2. If the galaxy is in a hyper light transition wouldn't the light have to conform to the medium it joined or if it could enter from any angle how far bent would it get before we registered it from the direction we received it from.

1. Are you referring to the eleven supernova discussed in the SuperMACHO paper linked above? I'm guessing not. I think you're just trying out astro-grummelot.
2. More evidence that this is just grummelot.

Michael Noonan
2006-Nov-29, 04:09 PM
Forgive me I am probably just nit picking at a small thought that has already been considered.
The idea was that I was sitting in a very twisted glass bubble that had very minor imperfections in it that could be corrected by something like reverse engineering shadows like a graphics card might so that the initial math would already exist if all the points of light and its trajectory were known.

Also I heard that more raw computing power is devoted to animating characters for the film industry than is reserved for most scientific calculations, if that could help animate the real position of what we receive it may give better understanding to how to interpret the whole picture of the universe.

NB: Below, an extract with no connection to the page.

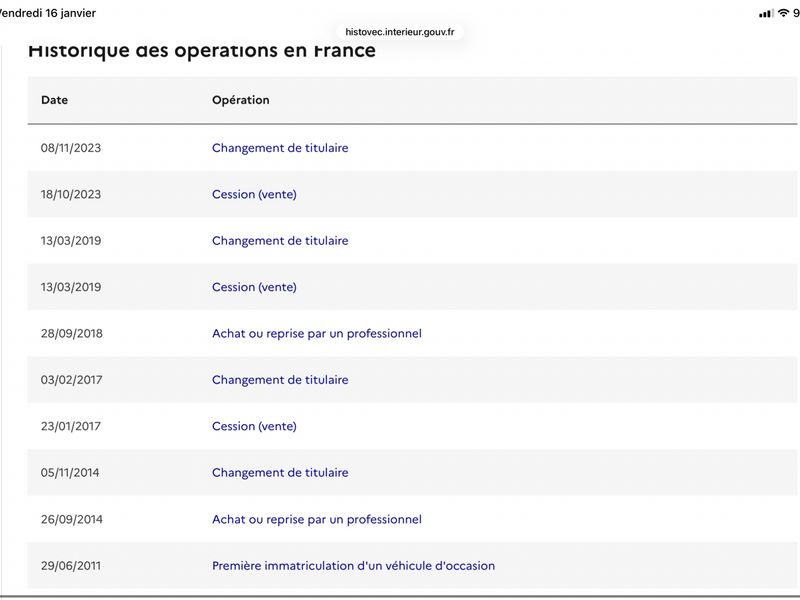This screenshot has height=600, width=800.
Task: Tap the histovec.interieur.gouv.fr address bar
Action: (x=400, y=32)
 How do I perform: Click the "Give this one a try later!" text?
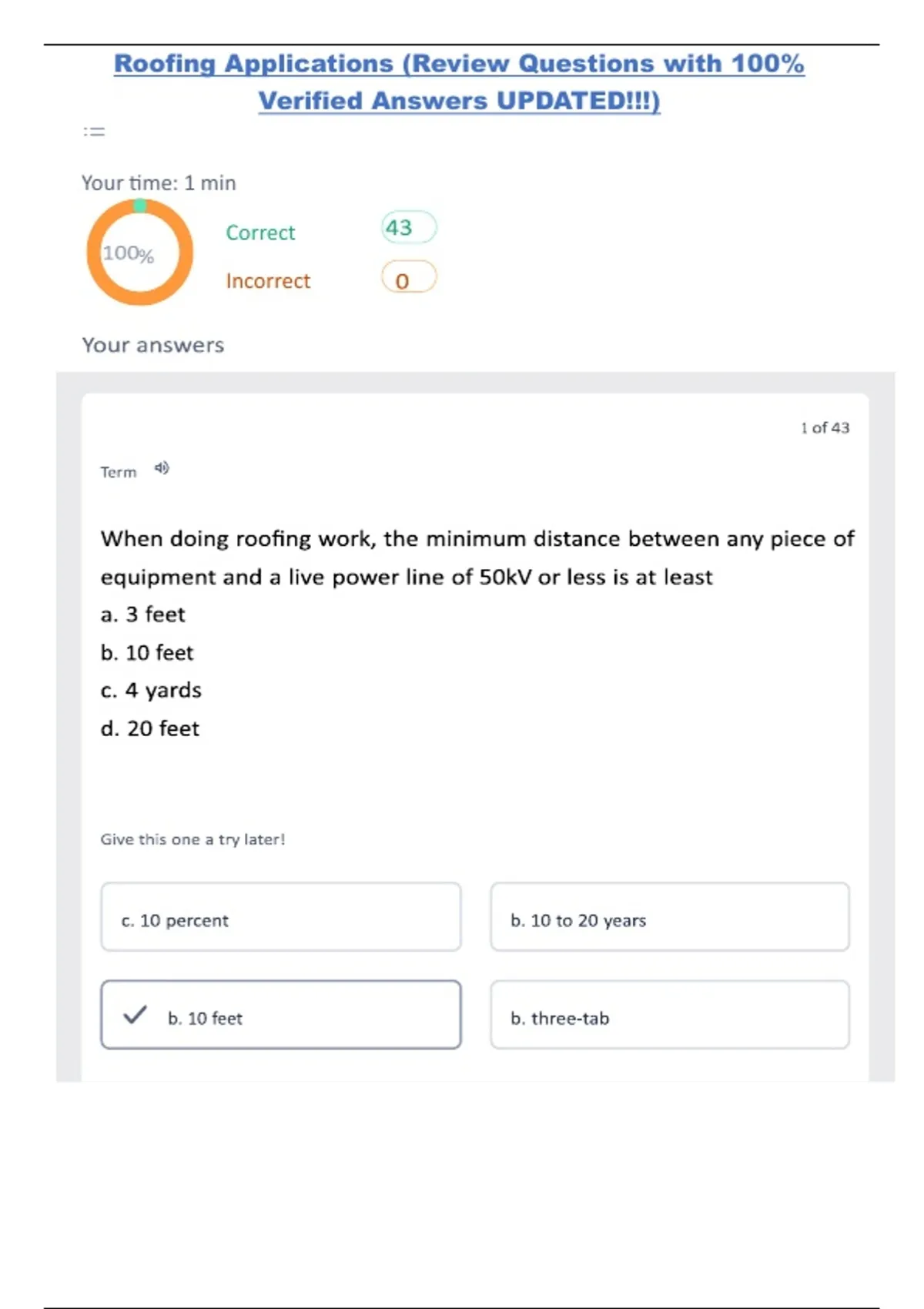pyautogui.click(x=192, y=839)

These sort of minor optic corrections most likely have already been taken into account and so it was probably just an idle thought.

Cheers

antoniseb
2006-Nov-29, 04:38 PM
How much are you imagining that the path of light is bent on its way to us? Even in the most extreme cases, the light is not bent more than half a minute of arc. In the cases we're looking at in this paper it is doubtful that they are more than a few milli-arcseconds away from their 'true' direction. Is there something you think can be gained by trying to sort that out?

Hamilcar
2006-Nov-29, 04:54 PM
Astronomers used to believe that all Type 1a supernovae were essentially the same brightness. That's because they explode with the same amount of fuel. But now a supernova has been discovered that's twice as bright as all the other Type 1a supernovae.

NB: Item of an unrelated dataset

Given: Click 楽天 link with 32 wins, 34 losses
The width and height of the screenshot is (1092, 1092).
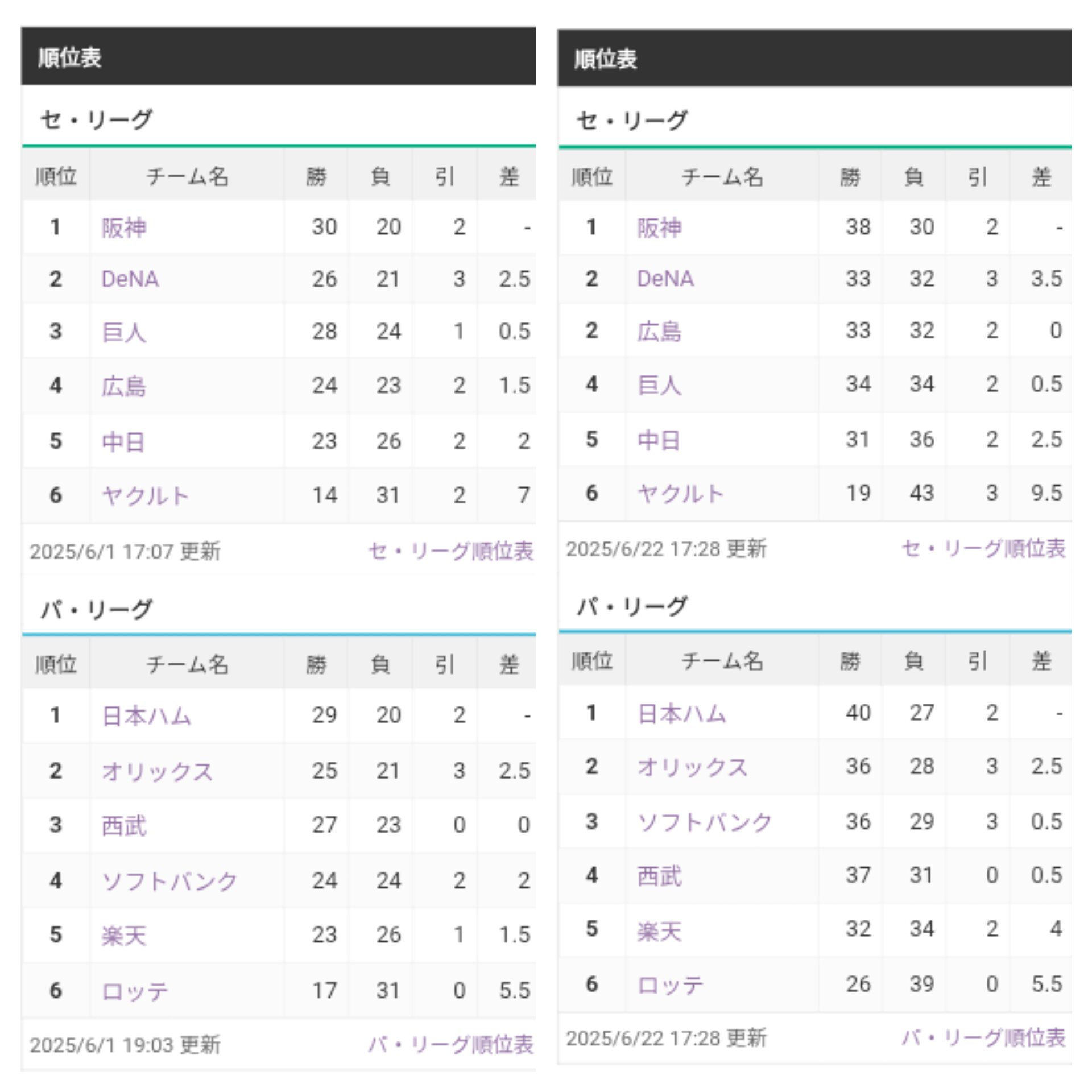Looking at the screenshot, I should pyautogui.click(x=659, y=930).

1991bg (underluminous) and 1991T (overluminous) Type Ia SNe have been known since, well, 1991. The sometimes wilful ignorance of the people doing cosmology with supernovae regarding stelalr evolution and death is sometimes staggering.

Note e.g. this paper:
http://arxiv.org/abs/astro-ph/0608324

Jerry
2006-Dec-18, 07:11 PM
http://arxiv.org/PS_cache/astro-ph/pdf/0612/0612408.pdf


With a peak absolute magnitude of V ≈ −22.2, SN 2006gy is probably the brightest SN ever observed. The gradual brightening, the peak brightness and the presence of Si II and Ha lines lead us to suggest that SN 2006gy may be a hybrid IIn/Ia SN (also known as type-IIa)...

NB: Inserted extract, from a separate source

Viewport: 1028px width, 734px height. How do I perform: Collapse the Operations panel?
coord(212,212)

This is a stunning development. At high redshift with limited spectral information, a IIn/Ia would be extremely difficult to discern from a typical Ia. Even more important, a supernova this bright would be much more likely to be detected than your run-of-the-mill -19.4 magnitude SNIa, so we would be much more likely to find this type of event in our search for the most distant supernovae.



Thus, if indeed SN 2006gy is a Ia event then the energetics may require a super-Chandrasekhar-mass white dwarf progenitor (e.g., Howell et al. 2006) or a double degenerate merger progenitor.

Which is in pretty darn close agreement with what Middleditch has proposed. Every time one of these ultra-bright events occurs locally, the probability that the high redshift sample is over-represented by these events increases exponentially - completely throwing cosmology based upon a standard light curve magnitudes out-the-window, dark energy, lock, stock and barrel.